En Argentina se denominó corralito a la restricción de la libre disposición de dinero en efectivo de plazos fijos, cuentas corrientes y cajas de ahorros impuesta por el gobierno radical del reciente fallecido Fernando de la Rúa el 3 de diciembrede 2001, y que se prolongó por casi un año cuando se anunció oficialmente el 2 de diciembre de 2002 la liberación de los depósitos retenidos. Posteriormente y debido a la popularidad que adquirió el término, este se empezó a usar en todos los países de habla castellana para hacer referencia a la inmovilización de los depósitos realizada por el gobierno de cualquier país.

El objetivo que se perseguía con estas restricciones era evitar la salida de dinero del sistema bancario, intentando evitar así una ola de pánico bancario y el colapso del sistema. Según Domingo Cavallo, a cargo del Ministerio de Economía, esta medida era positiva de cara a lograr un mayor uso de los medios de pago electrónico, evitando así la evasión impositiva y provocando la bancarización de la población.

El corralito desencadenó pocos días después la llamada crisis de 2001 que llevó a la renuncia del propio Cavallo, del presidente De la Rúa, y a una situación de disolución e inestabilidad social y política que se extendería durante varios años.

El término fue acuñado por el periodista económico argentino Antonio Laje en el año 2001, cuando tenía una columna económica en el programa «Después de hora» de Daniel Hadad.​ El periodista buscó destacar mediante una analogía la forma en que el Gobierno restringía una de las libertades esenciales de los usuarios de cualquier sistema bancario: la de poder sacar sus fondos del sistema en cualquier momento.

El riesgo de que Argentina vuelva a entrar en cesación de pagos ha reavivado el fantasma del corralito de 2001 y con ese miedo en el cuerpo muchos argentinos recurren al bien más preciado en las crisis: la divisa estadounidense. En los últimos 20 días de agosto, los depósitos en dólares se redujeron en 3.950 millones, según datos del Banco Central, y la sangría se aceleró este lunes, cuando debutó el control de cambios impuesto por el Gobierno de Mauricio Macri. Los bancos fueron autorizados a extender su horario hasta las cinco de la tarde para atender el aumento de demanda y a primera hora del día había filas frente a todos ellos.

Los argentinos que esperaban a que abriesen las puertas eran reacios a hablar, pero algunos aceptaron bajo condición de anonimato. «Quería sacarlos el viernes cerca del laburo [trabajo] y me dijeron que tenía que ser en mi sucursal.

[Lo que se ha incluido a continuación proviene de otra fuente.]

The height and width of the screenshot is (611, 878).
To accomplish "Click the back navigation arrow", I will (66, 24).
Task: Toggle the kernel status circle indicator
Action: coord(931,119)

Si no me los dan hoy prendo fuego el banco», señaló con bronca un comerciante de 48 años. «Lamentablemente esto ya lo vivimos muchas veces en Argentina», se sumó una mujer jubilada que estaba detrás de él en medio de insultos a Macri porque «nos endeudó y volvió a entregar el país al FMI», en referencia al préstamo de 57.000 millones concedido por el organismo internacional.